Nel nostro paese non si è ancora sopito completamente l’impulso nato dalla liberazione e dalle sue aspettative di una società altra e di una cultura altra o di una rifondazione della cultura. E’ ancora intenso il dibattito sul rapporto tra politica o potere e, appunto, cultura e intellettuale. C’è anche un mercato alternativo e un modo diverso di fruizione rappresentato da I dischi del sole, dalle Edizioni del gallo, dai Giornali murali, dai circuiti politici che ruotano intorno ai partiti della sinistra, etc.
In quegli anni c’è anche una musica solamente italiana e dialettale (ma in molti casi si guarda ancora alla Francia) che darà anche corpo a quella canzone che verrà definita politica. I primi nomi che vengono in mente sono certamente quelli di Jannacci e di Gaber, che ruotano attorno a Milano e sui quali è criminale non soffermarsi.

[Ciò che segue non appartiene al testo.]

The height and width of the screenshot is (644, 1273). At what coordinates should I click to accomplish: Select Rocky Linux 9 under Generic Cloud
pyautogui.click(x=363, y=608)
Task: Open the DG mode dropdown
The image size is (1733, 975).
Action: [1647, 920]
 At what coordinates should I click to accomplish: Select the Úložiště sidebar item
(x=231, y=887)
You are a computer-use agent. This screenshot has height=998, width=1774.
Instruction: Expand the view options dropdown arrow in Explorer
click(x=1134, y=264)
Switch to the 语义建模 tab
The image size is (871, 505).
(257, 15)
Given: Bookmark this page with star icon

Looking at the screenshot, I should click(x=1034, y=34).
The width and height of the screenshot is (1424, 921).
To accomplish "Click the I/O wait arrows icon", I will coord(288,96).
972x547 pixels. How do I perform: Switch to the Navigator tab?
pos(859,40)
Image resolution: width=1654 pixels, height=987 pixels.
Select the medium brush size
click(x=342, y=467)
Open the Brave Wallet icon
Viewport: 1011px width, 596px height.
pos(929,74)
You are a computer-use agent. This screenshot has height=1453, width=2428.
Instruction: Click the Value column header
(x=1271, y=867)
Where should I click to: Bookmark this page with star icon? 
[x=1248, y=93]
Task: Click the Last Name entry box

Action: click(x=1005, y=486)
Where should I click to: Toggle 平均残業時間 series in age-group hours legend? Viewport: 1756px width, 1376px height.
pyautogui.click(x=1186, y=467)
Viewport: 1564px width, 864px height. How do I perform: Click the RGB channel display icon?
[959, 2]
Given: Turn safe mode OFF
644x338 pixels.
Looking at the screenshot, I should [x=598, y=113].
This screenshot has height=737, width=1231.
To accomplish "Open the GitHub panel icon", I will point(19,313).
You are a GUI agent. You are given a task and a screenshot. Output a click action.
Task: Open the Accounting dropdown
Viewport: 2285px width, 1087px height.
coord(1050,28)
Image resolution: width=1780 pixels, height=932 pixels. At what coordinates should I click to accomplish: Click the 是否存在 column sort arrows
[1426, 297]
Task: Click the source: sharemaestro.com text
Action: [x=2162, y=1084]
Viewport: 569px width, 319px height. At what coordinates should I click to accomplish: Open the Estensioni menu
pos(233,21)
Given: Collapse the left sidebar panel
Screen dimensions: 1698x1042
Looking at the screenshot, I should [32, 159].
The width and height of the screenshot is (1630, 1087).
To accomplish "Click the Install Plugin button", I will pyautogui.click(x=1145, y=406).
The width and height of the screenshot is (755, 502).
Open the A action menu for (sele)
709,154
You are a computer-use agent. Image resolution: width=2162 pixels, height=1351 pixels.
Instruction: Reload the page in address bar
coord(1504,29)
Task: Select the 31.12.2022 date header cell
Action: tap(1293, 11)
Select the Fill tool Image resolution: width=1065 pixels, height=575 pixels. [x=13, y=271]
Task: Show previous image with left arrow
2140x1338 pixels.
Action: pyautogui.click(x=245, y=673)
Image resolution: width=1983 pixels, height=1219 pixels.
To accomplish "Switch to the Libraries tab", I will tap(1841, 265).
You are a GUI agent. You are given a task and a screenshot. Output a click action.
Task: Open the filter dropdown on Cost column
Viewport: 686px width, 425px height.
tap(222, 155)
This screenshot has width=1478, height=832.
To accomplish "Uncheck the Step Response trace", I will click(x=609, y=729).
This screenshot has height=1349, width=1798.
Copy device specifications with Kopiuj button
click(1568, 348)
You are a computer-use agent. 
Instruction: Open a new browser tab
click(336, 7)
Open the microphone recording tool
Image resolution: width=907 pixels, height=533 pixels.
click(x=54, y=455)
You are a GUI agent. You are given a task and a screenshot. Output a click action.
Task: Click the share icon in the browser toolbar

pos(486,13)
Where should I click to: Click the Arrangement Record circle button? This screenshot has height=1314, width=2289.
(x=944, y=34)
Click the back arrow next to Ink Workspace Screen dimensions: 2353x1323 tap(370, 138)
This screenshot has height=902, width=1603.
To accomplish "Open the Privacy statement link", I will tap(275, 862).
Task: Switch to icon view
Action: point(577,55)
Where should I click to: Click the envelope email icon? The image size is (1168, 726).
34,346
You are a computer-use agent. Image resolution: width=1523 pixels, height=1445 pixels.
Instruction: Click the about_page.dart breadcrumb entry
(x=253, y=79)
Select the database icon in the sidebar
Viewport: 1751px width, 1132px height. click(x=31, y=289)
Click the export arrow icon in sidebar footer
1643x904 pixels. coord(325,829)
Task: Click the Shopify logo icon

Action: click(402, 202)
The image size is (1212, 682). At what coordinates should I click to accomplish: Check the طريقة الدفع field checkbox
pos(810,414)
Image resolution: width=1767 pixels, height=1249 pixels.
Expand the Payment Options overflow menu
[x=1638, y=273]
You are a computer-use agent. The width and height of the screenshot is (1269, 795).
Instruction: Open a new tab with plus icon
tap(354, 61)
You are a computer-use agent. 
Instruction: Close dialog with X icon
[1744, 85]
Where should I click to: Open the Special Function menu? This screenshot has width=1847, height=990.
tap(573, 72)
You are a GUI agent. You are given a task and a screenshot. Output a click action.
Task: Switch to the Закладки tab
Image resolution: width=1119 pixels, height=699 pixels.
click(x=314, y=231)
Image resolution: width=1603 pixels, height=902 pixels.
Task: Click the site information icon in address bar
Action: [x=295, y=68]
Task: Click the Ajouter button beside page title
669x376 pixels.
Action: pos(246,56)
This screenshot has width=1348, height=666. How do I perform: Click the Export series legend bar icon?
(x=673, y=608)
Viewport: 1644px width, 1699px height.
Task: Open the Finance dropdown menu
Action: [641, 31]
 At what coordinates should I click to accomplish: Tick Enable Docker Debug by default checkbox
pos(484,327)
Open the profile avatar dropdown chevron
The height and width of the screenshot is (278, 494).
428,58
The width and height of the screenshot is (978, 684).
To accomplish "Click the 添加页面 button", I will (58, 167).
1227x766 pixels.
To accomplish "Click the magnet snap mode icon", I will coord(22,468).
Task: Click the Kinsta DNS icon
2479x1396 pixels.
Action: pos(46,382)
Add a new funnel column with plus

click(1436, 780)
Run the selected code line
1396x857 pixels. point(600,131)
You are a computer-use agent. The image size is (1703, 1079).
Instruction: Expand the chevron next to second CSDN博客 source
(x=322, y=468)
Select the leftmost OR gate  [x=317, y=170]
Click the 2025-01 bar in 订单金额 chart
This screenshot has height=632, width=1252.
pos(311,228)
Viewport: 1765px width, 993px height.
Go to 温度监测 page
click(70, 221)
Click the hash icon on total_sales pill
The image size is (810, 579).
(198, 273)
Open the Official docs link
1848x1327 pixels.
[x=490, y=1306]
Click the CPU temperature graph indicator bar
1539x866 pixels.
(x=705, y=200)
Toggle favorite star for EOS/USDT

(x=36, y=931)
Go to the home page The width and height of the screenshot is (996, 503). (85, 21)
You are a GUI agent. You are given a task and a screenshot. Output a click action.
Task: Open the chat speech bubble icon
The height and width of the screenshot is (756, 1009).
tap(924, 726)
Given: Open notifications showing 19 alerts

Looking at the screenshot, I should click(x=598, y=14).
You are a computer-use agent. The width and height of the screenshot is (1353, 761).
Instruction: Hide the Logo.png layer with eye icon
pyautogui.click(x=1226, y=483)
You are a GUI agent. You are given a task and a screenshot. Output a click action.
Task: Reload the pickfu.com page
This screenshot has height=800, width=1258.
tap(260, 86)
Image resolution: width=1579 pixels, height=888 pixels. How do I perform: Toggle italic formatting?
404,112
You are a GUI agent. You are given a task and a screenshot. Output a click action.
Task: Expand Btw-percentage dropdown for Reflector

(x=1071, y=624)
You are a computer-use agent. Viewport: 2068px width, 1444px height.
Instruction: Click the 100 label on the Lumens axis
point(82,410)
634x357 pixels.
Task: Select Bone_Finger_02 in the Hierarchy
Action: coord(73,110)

Dovremmo doverosamente spendere fiumi di inchiostro per inquadrare almeno un minimo i fermenti che animano quella Italia eppure ricordare Maria Monti e tanti altri nomi come quelli del gruppo di giovani musicisti torinesi, tra i quali Sergio Liberovici, Fausto Amodei, Emilio Jona e Michele Straniero, che partecipa al rinnovamento della “canzonetta” e che si riconoscono nel gruppo nominatosi I Cantacronache. Ci troveremmo costretti a spingerci ben in là del mondo musicale in se stesso e valutare l’importanza di Franco Fortini e di Giorgio Strehler e di Dario Fo e di Roberto Leydi e di Gianni Bosio con il suo Istituto Ernesto De Martino, etc. (e ci scusiamo per gli esclusi). Sono anni di semina e di recupero.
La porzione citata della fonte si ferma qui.